El Papa Francisco y la curia vaticana están de ejercicios espirituales esta semana. Tampoco ellos se fugan de nada ni de nadie: vuelven su mirada a ese Dios que de continuo les mira, convierten su corazón al Corazón que por ellos palpita, para testimoniar luego con hechos y palabras la misericordia y la fidelidad del Señor. Un tiempo de honda escucha de la palabra de Dios, de adoración de su santa Eucaristía, y de amar a todos los que Él ama y que a nuestra caridad nos confía. Es tiempo de orar. Como decía Sta. Teresa: tratando de amistad con Quien sabemos nos ama.
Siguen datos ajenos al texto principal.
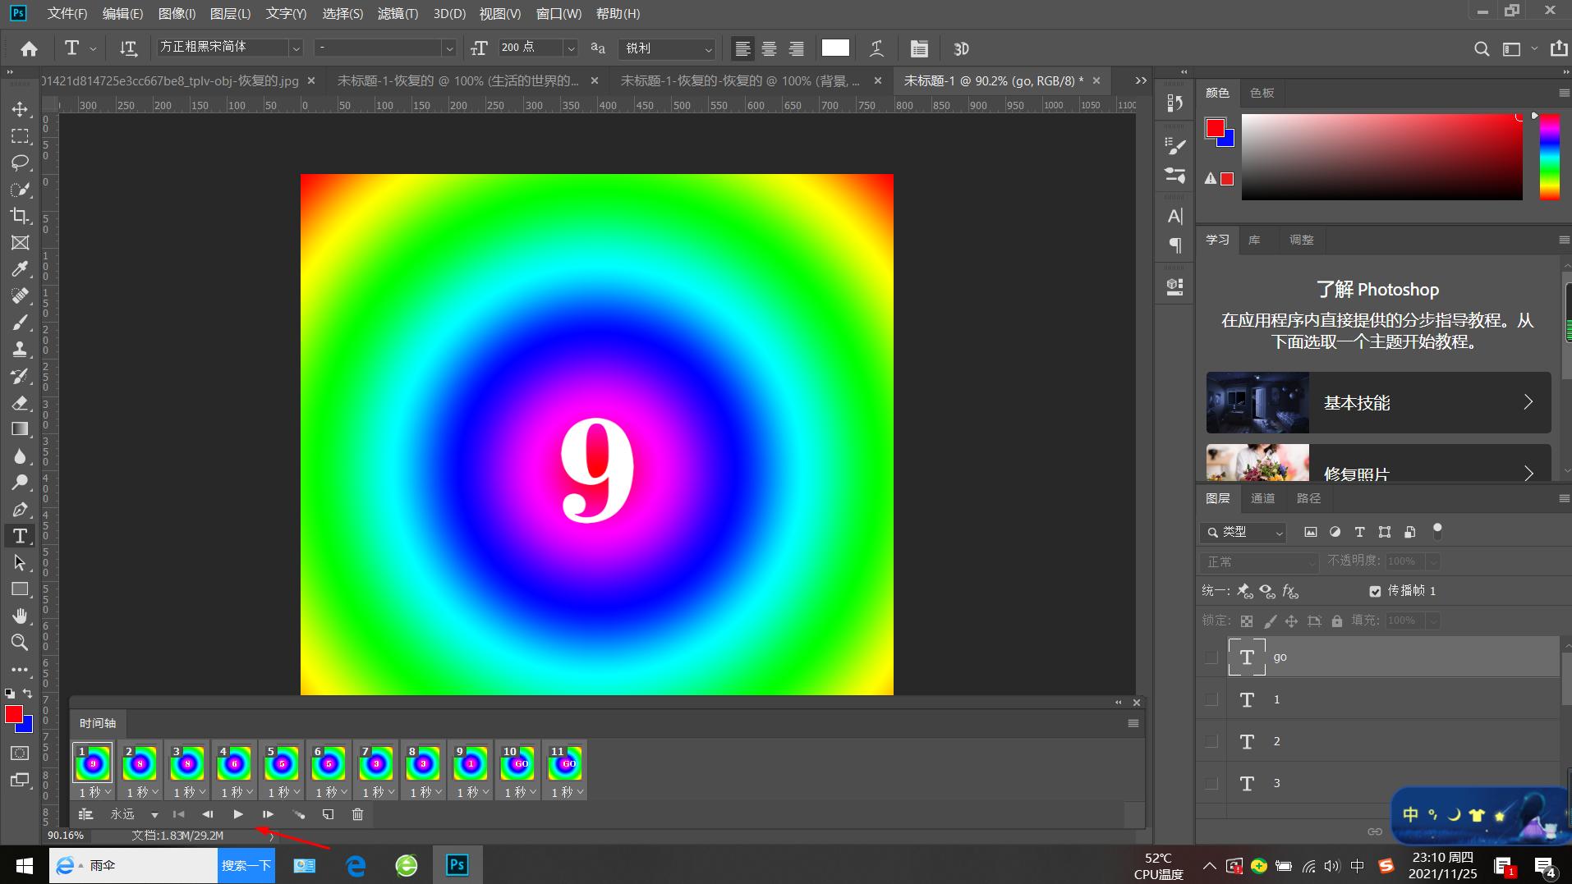
Task: Open the font size dropdown
Action: pyautogui.click(x=570, y=48)
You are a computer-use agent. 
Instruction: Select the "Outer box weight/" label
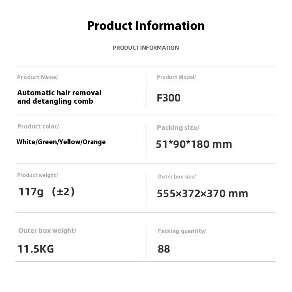pyautogui.click(x=47, y=231)
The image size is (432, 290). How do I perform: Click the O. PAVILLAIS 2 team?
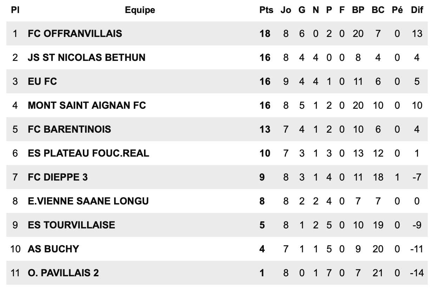click(x=63, y=273)
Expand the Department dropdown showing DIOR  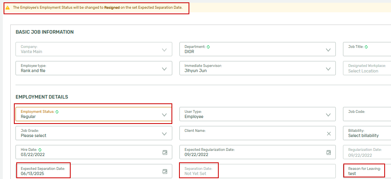[258, 49]
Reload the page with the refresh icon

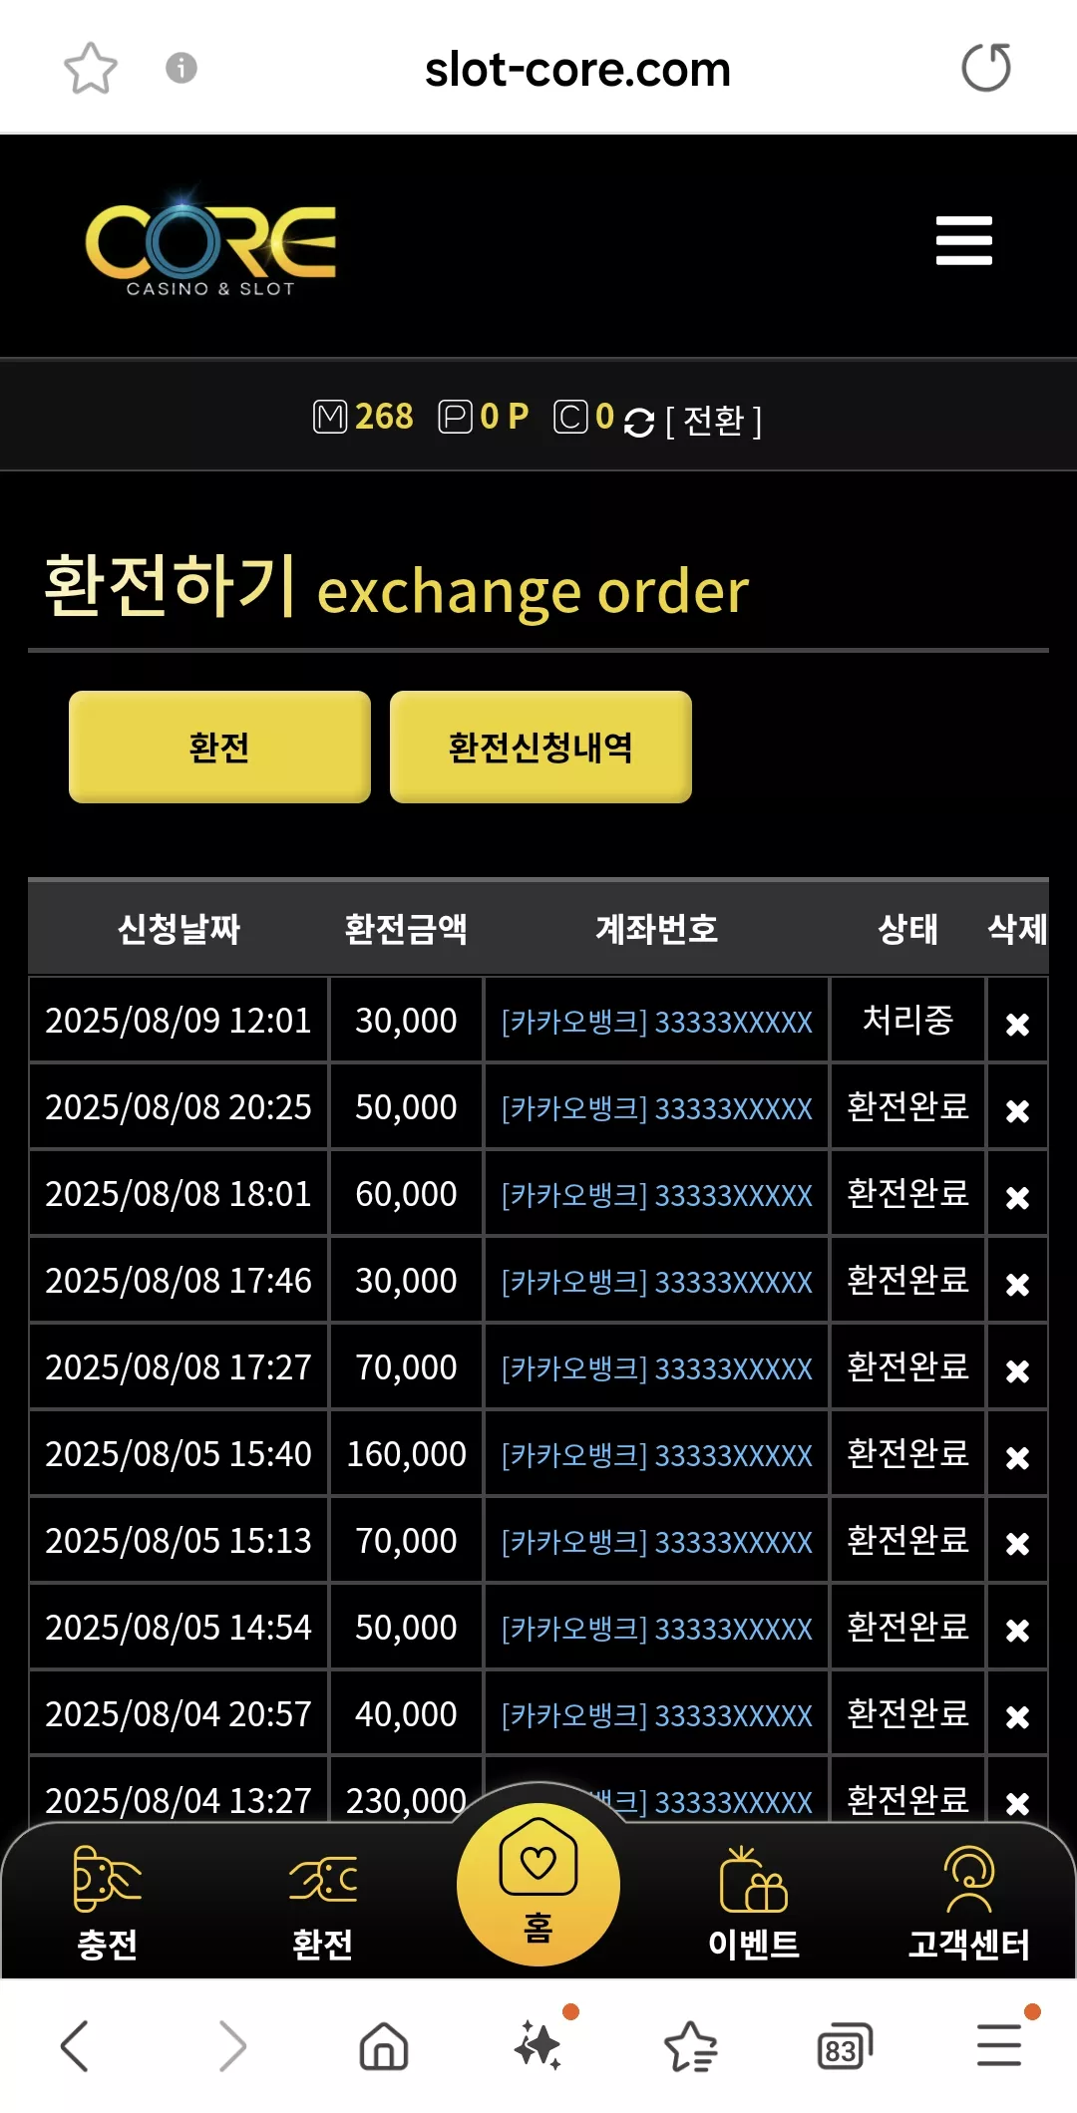986,68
Comenzar un relato de semejante manera podría parecer la descripción de alguien cobarde o escurridizo que ha abandonado su puesto y su quehacer irresponsablemente. Y sin embargo, lo hacía cada amanecer anticipándose a la aurora mañanera, o cada atardecer antes de que declinase el crepúsculo vespertino. Me estoy refiriendo a Jesús, de quien no hay sospecha ninguna. Tenía este paréntesis diario para ir al encuentro de su Padre Dios, para embeberse de sus palabras y para gozarse de su belleza. Todo lo que luego hacía o decía el Señor, no era otra cosa más que el testimonio de lo que amaneciendo o atardeciendo había visto y oído a solas con el Padre Eterno buscado y encontrado en la oración.
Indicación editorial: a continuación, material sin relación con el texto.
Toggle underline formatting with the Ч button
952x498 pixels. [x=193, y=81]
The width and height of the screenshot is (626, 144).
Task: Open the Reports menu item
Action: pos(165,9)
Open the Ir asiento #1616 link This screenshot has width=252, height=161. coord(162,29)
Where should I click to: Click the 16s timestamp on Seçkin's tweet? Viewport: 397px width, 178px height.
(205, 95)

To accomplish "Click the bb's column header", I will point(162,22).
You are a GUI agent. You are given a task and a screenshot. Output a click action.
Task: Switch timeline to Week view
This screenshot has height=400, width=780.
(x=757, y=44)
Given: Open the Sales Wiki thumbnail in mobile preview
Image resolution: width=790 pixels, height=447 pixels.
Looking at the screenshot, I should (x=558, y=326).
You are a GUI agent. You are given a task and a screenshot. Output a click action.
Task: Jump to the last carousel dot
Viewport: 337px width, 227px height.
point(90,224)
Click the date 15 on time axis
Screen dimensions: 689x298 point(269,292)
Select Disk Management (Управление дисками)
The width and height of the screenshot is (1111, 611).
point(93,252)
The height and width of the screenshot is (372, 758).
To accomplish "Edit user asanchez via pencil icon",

Ese Maestro tenía unos ojos grandes que asomados a lo que cada día acontece con su luz y con su sombra, no dejará pasar la ocasión para mostrarnos su enseñanza: se detiene a observar y bendecir a los niños que juegan en la plaza; o tiene un gesto de ternura con cualquier pecador que pide ser perdonado; o realiza signos y milagros para quienes tienen necesidad de ser curados o defendidos; o verá igualmente la hipocresía de los ampulosos de sus corrupciones y engañifas, así como la honestidad y entrega de la gente buena. Todo lo grande y todo lo mezquino, pasará sin maquillaje delante de su mirada y será argumento libre en su palabra.
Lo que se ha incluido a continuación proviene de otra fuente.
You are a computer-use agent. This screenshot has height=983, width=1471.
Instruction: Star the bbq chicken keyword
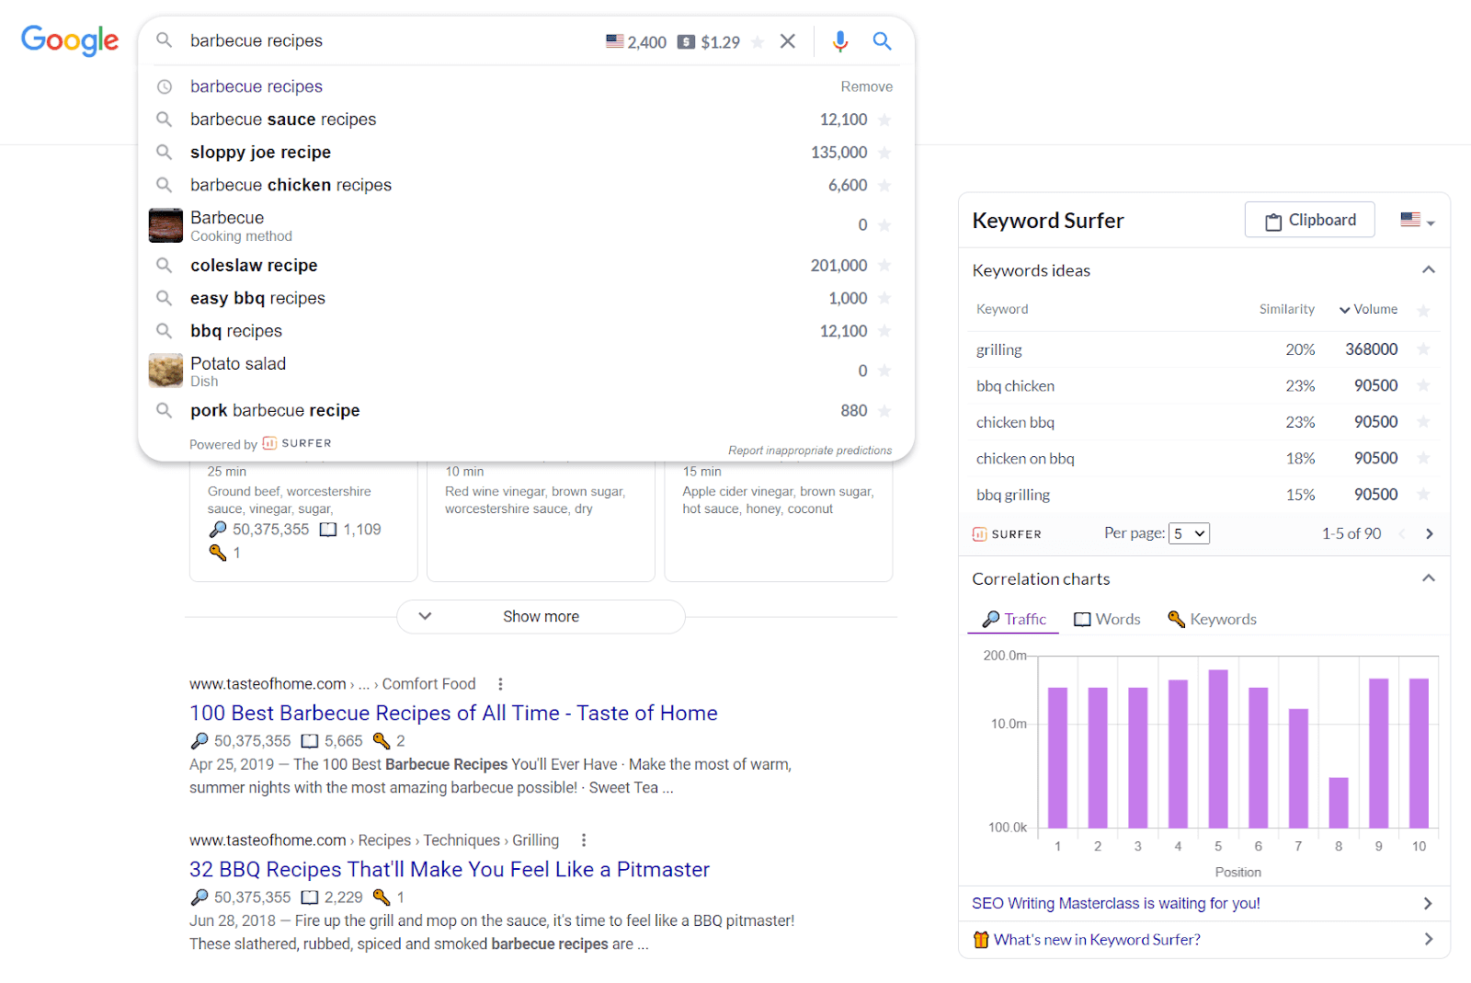(1423, 385)
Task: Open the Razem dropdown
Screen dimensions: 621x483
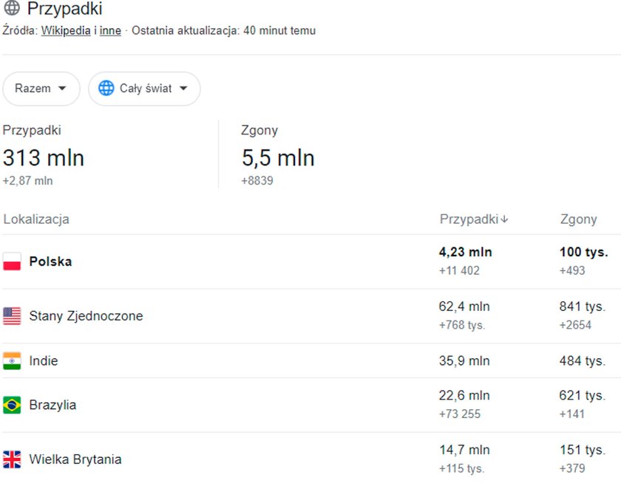Action: [x=41, y=89]
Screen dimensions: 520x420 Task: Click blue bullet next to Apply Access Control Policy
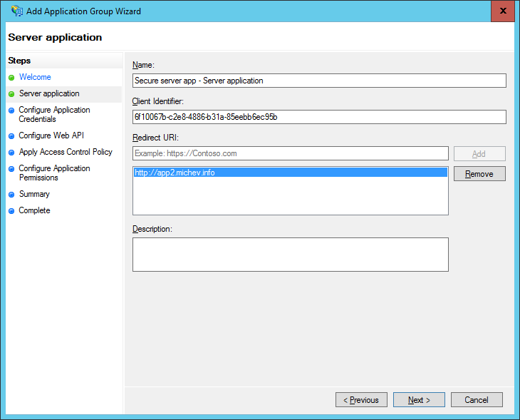(x=11, y=153)
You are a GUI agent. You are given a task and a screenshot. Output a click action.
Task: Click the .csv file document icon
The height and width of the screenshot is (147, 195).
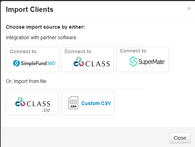coord(73,103)
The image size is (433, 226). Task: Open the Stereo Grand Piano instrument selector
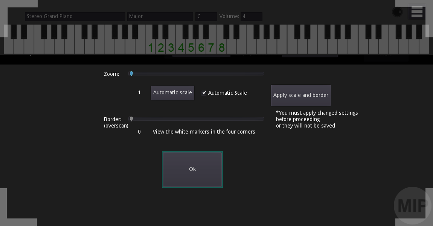[75, 16]
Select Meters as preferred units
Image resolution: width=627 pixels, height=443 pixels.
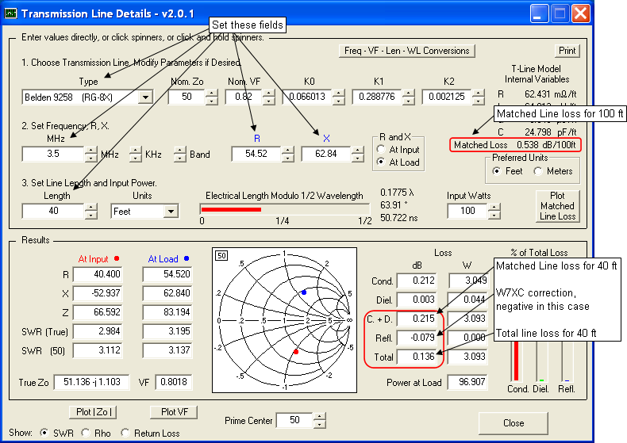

Pero esos ojos y esos labios, llegando el despuntar del día o los últimos rayos de cada tarde, se ponían ante el Padre Dios para agradecer filialmente, para entender humanamente, para saber qué tendría que decir y hacer luego en las encrucijadas de la gente que encontraría junto al pozo de la sed cotidiana como la Samaritana, en los caminos donde encontró enfermos y endemoniados, en las casas donde compartió con amigos como en Betania o arrepentidos como Zaqueo, en las sinagogas para decir que en Él se cumplía la palabra proclamada, en el Templo donde vio mercaderes avaros pero también ancianas generosas que entregaban lo que tenían. No hubo lágrima que no enjugara Jesús, ni enfermedad que no tuviera una bendición para curarla, ni espera que no fuera con su amistad calmada y colmada.
En este tiempo de cuaresma que hemos comenzado, uno de los gestos a los que la Iglesia nos invita es precisamente la oración. Cada uno sabe cuánto y cuando reza, y dónde lo hace. Pero el cuaresmal es un tiempo en el que como hemos visto que hacía Jesús, hemos de madrugar las cosas antes que sucedan para pedir a Dios que nos dé su gracia de vivirlas con Él sin hacerlo contra nadie. Y hemos de entrar en el descanso de la noche habiendo sabido dar gracias por lo vivido en esa inédita jornada. Pedir gracia y dar gracias.
El Papa Francisco y la curia vaticana están de ejercicios espirituales esta semana. Tampoco ellos se fugan de nada ni de nadie: vuelven su mirada a ese Dios que de continuo les mira, convierten su corazón al Corazón que por ellos palpita, para testimoniar luego con hechos y palabras la misericordia y la fidelidad del Señor. Un tiempo de honda escucha de la palabra de Dios, de adoración de su santa Eucaristía, y de amar a todos los que Él ama y que a nuestra caridad nos confía. Es tiempo de orar. Como decía Sta. Teresa: tratando de amistad con Quien sabemos nos ama.